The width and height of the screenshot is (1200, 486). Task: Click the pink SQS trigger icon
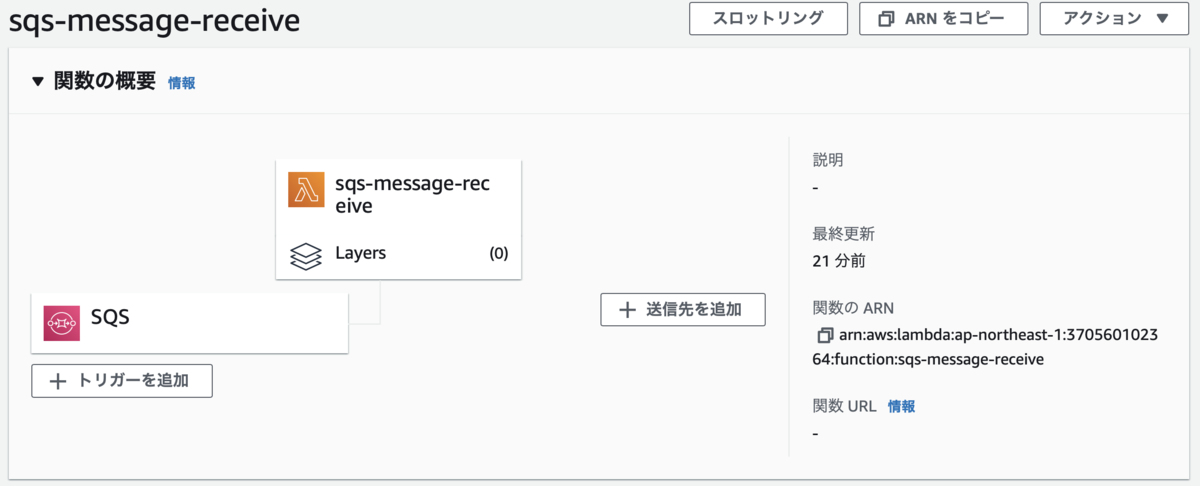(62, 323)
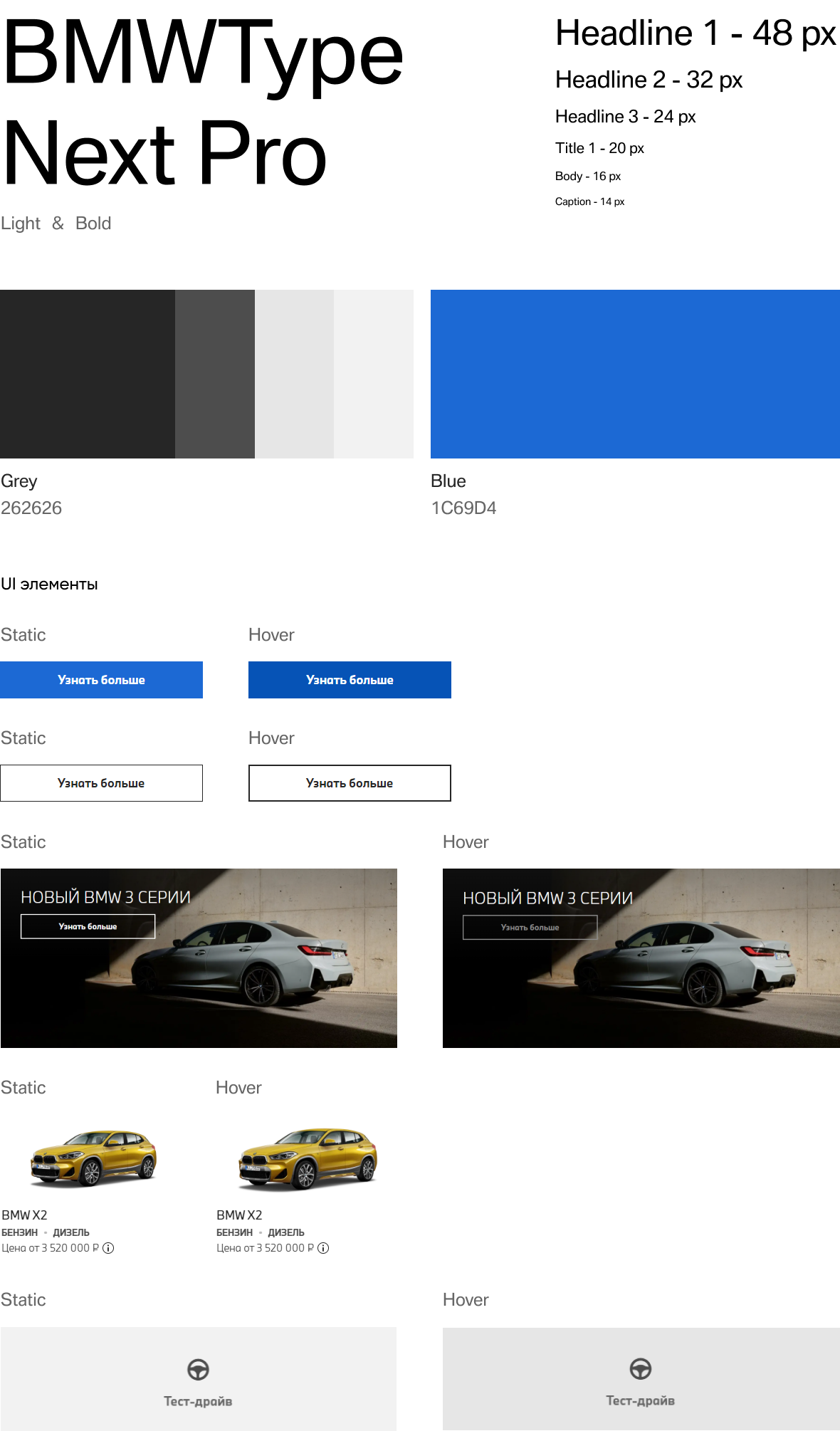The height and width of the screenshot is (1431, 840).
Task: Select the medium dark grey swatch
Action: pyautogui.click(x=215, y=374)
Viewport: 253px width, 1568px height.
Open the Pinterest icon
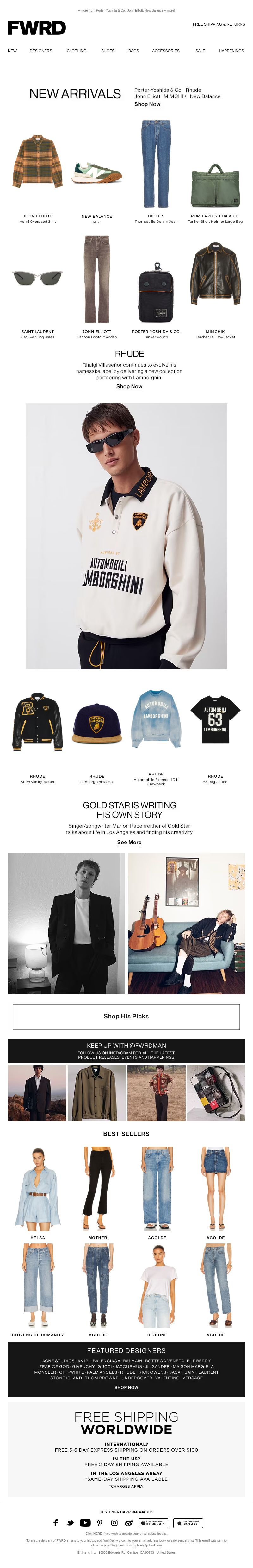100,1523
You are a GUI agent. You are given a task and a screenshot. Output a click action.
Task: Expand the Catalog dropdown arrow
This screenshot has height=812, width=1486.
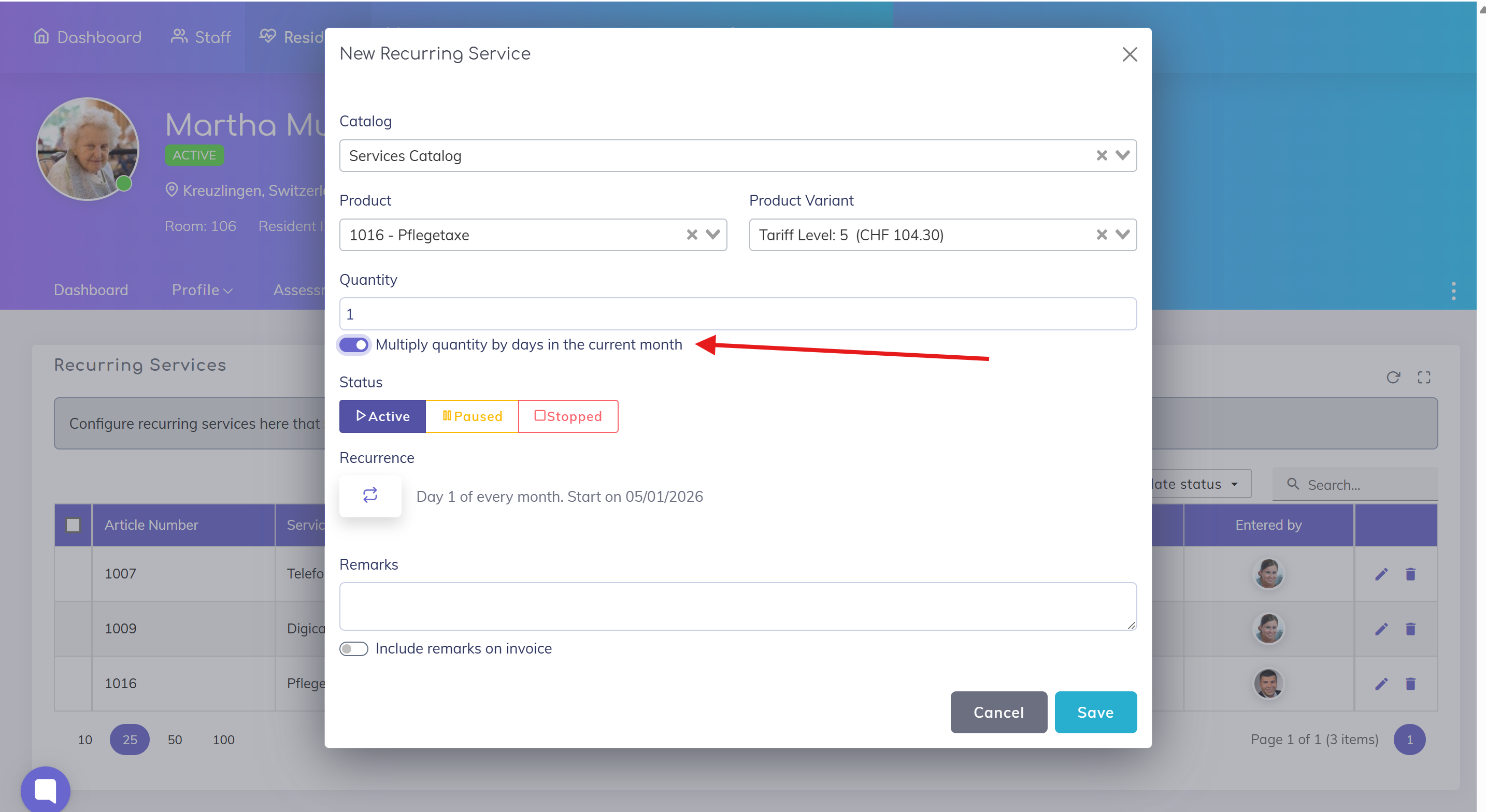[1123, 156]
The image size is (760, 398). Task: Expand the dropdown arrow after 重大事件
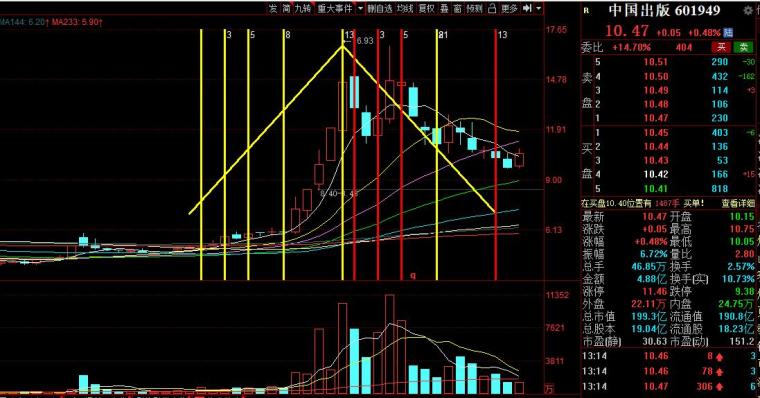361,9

#####

WORK TO BE COMPLETED
Pull out each line of the data above that contains the word "arrow".

EXERCISE SOLUTION
Task: Expand the Catalog dropdown arrow
The image size is (760, 398). Task: Expand the dropdown arrow after 重大事件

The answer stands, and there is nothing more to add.